Of course, members of our staff reviewed and confirmed all the details before we published our stories. We called all nominated people and agencies seeking comment.
Philip, one of the journalists who wrote the above questions and stories, is also excited about the potential new technology that potential new technology holds, as is the case with the entire newsroom.
“The technology has a lot of promises in the lead generation and is pointing us in the right direction,” he told me. “But in my experience it still requires a lot of human supervision and review. When used correctly, it can really speed up the process of understanding a large set of information. Reading creatively and critically at the prompt can help make it clear that you’re not thinking.”
This is just the latest initiative for Propublica to experiment with using AI to make our work faster, and uses it responsibly in a way that supports human journalists.

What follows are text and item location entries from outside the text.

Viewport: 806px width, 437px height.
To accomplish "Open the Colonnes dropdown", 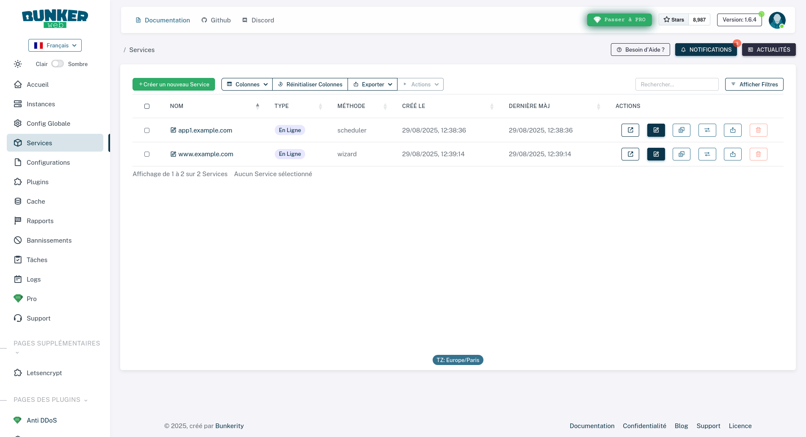I will (246, 84).
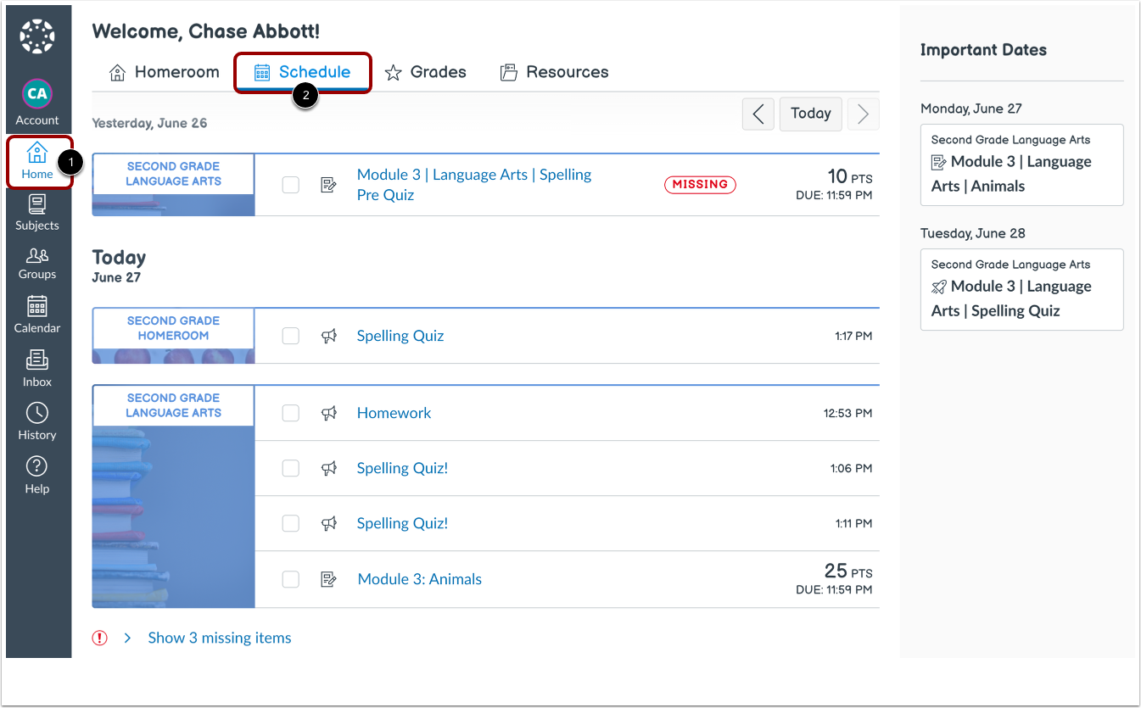Image resolution: width=1141 pixels, height=708 pixels.
Task: Open Subjects in the sidebar
Action: [37, 213]
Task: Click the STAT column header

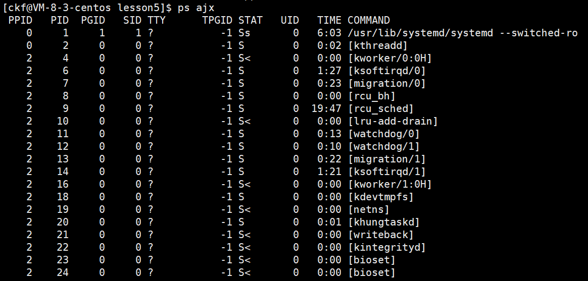Action: click(251, 20)
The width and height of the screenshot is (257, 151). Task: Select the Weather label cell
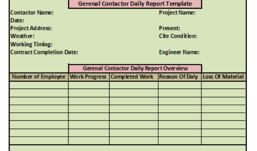pos(22,36)
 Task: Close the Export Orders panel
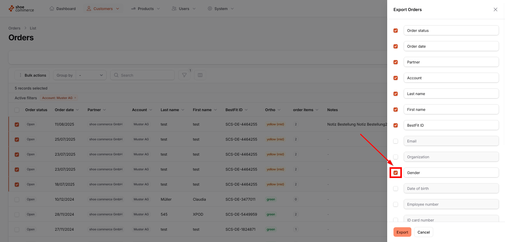tap(495, 9)
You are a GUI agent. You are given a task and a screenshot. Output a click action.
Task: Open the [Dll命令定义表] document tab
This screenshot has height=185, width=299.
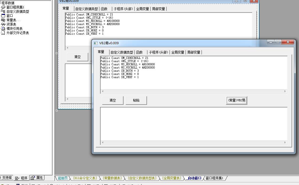(x=85, y=178)
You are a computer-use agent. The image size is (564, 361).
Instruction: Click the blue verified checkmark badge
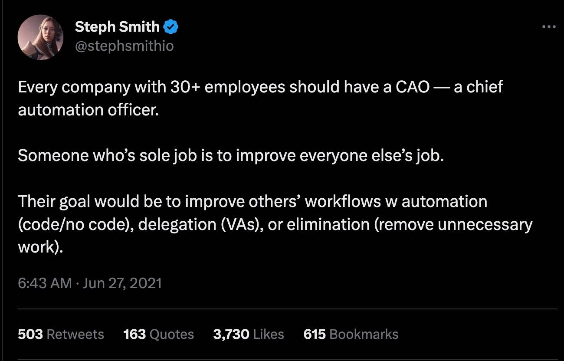(x=171, y=27)
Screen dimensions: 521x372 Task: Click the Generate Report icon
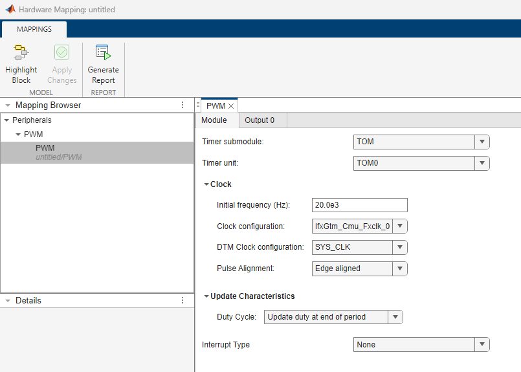click(103, 53)
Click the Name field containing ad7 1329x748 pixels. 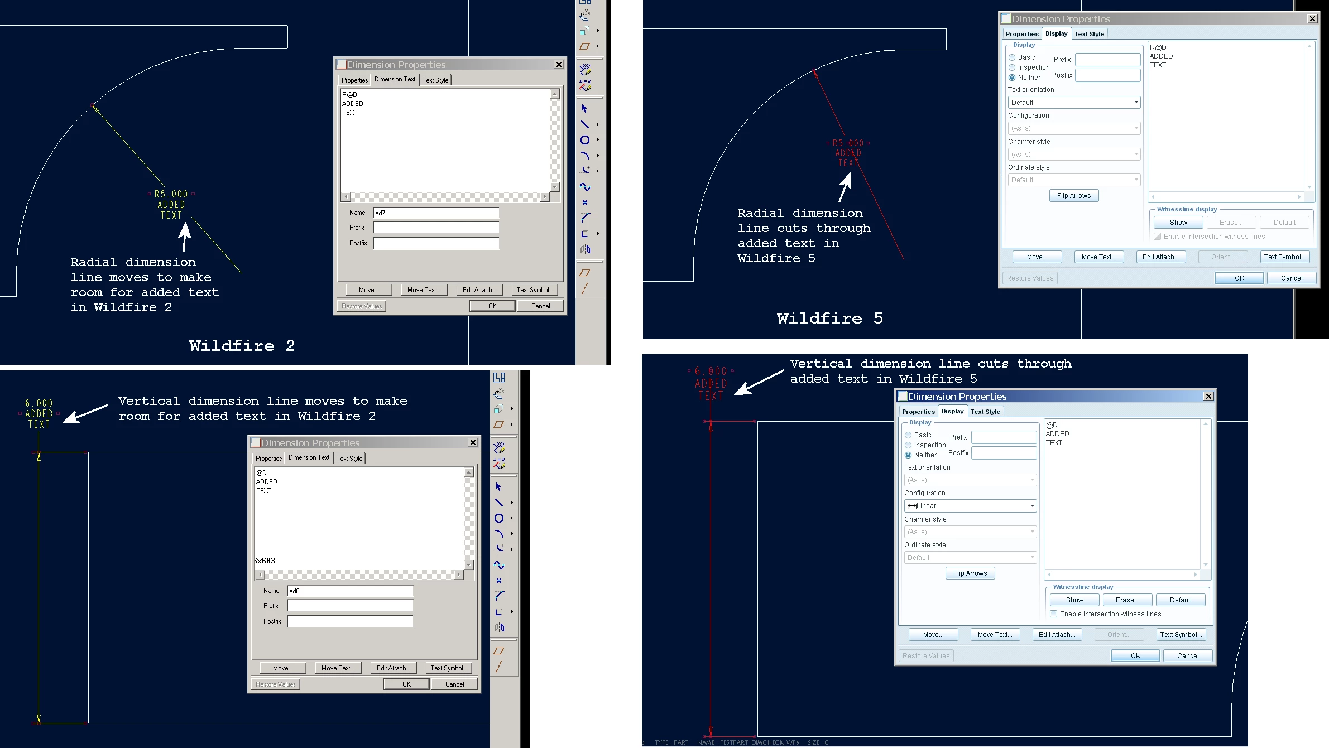pyautogui.click(x=436, y=213)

In 2023, our partnership with the local reporting network partner, Salt Lake Tribune, helped us to use AI to uncover patterns of sexual misconduct among mental health professionals disciplined by Utah licensing agencies. This investigation relied on a large collection of disciplinary reports covering a wide range of potential violations.

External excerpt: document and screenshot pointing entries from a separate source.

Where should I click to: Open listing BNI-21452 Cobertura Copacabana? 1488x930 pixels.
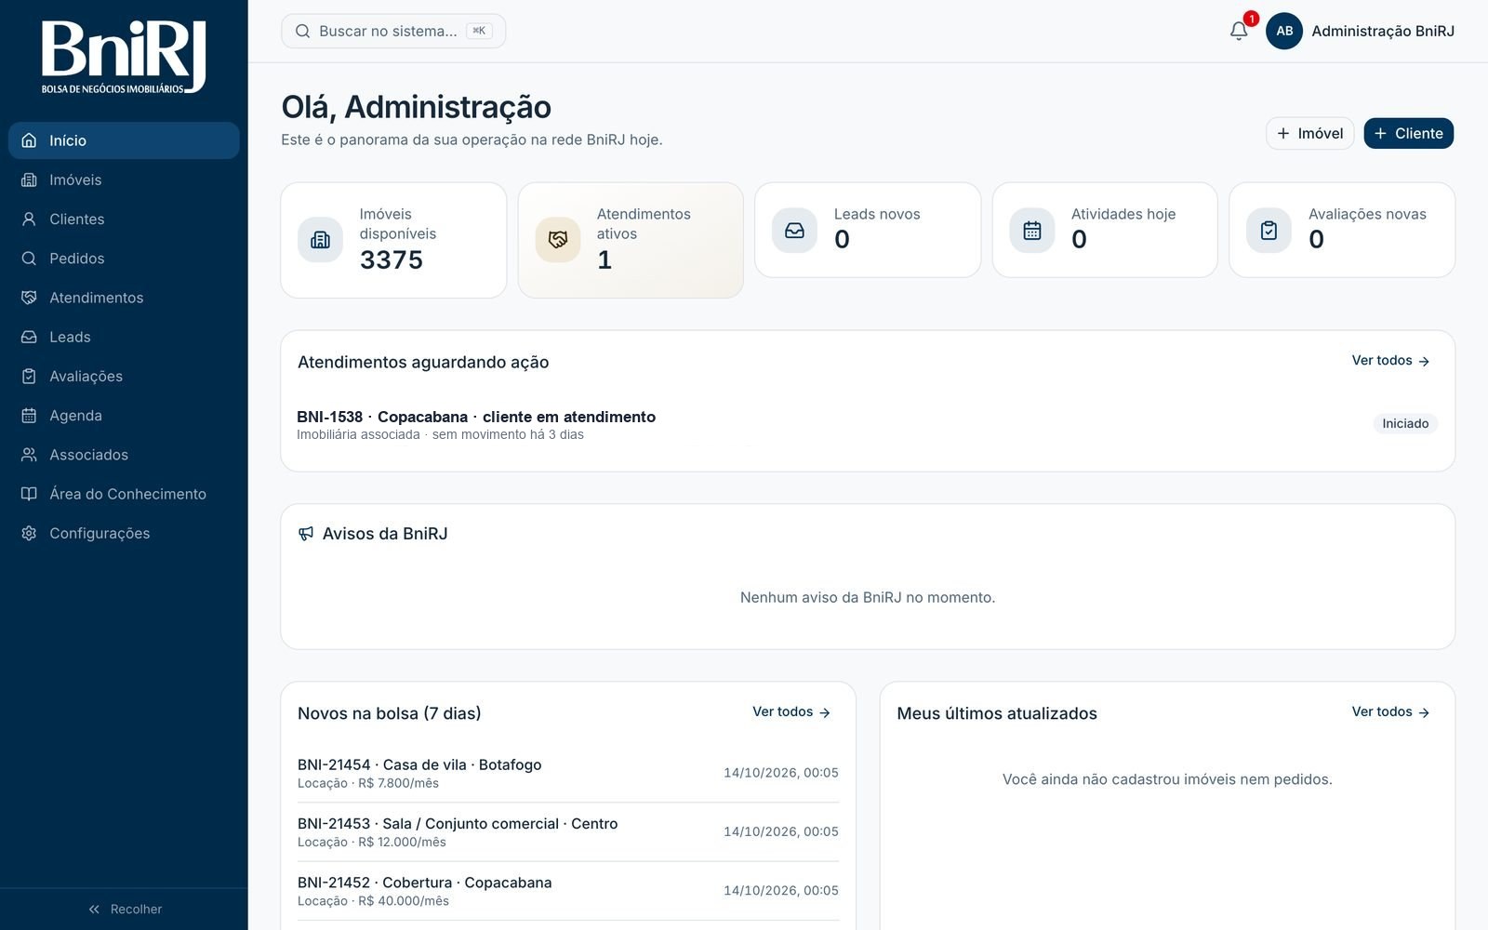pos(567,890)
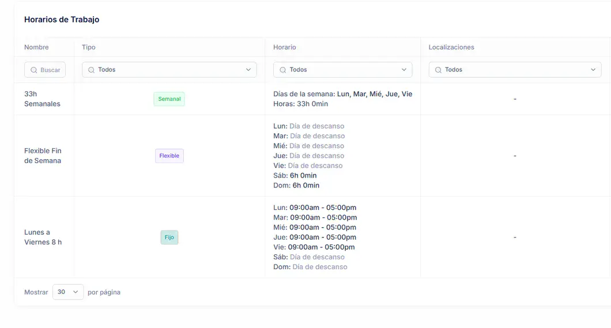Sort by the Nombre column header

(36, 47)
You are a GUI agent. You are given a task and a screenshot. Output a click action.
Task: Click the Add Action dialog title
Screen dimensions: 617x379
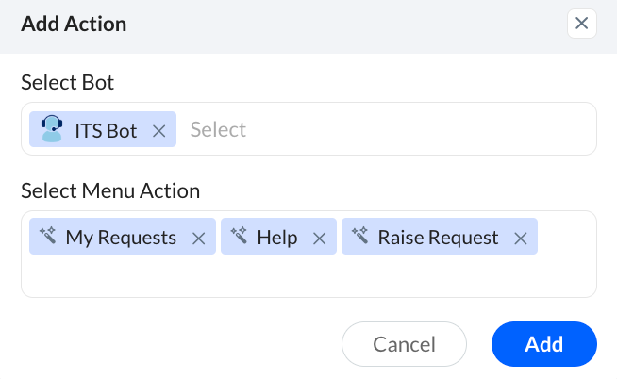coord(74,24)
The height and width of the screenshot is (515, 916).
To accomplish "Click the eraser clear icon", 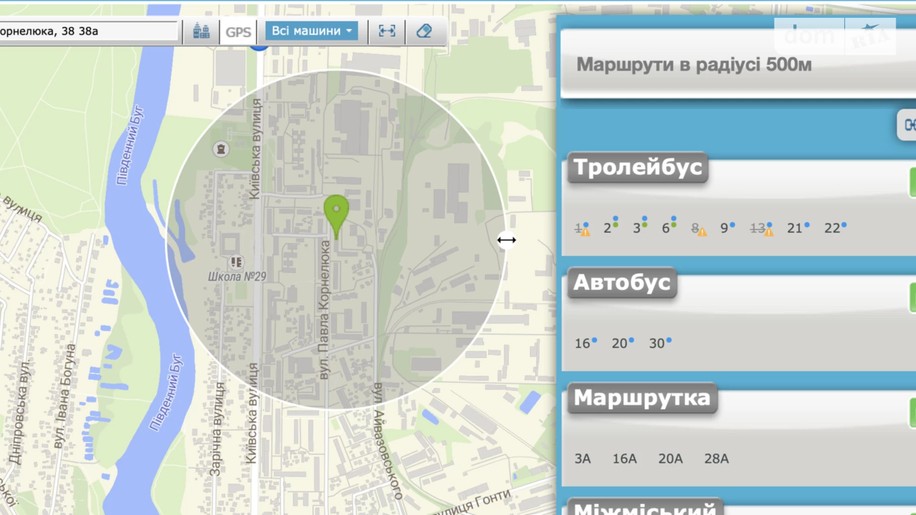I will 424,31.
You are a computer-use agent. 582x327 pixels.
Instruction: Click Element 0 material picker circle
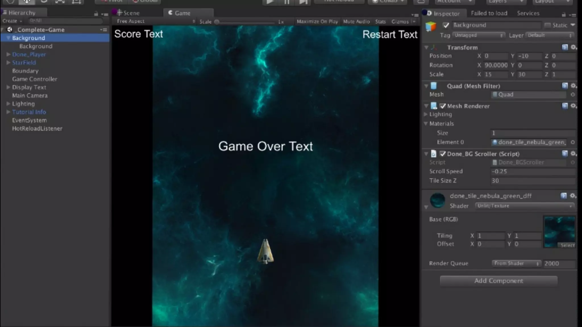573,142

To narrow down the types of cases they were interested, they urged AI to review the documents and identify documents related to sexual misconduct. To help the bot do its work, we have given confirmed cases of sexual misconduct that we already know well, as well as examples of specific keywords to look for. Each result was then reviewed by two reporters and used license records to confirm that it was correctly classified.
Additionally, during a report on the 2022 school shooting in Ubarde, Texas, Propublica, and the Texas Tribune, acquired a pile of unpublished raw materials collected during the state’s investigation. This included hundreds of hours of audio and video recording, which was difficult to sift. The footage was not organized and not clearly labelled, some of which were very graphic and intrusive for journalists to see.
Washington Blues: Government Town Faces a Pessimistic Future
Materials were safely transcribed and classified using self-hosted open source AI software. This allowed reporters to match related files and rebuild the events for the day.
We know well that AI isn’t replicating the very time-consuming work we do. Our journalists write takeout at the top of our stories, our newsletters, our headlines and longer stories. We also know there is a lot about AI that needs to be investigated, such as the companies that sell their products, how they train them, the risks they have.
But for us, it could also be used as one of many reporting tools that can help us to research AI creatively and pursue stories that will help us understand the powers that shape our world.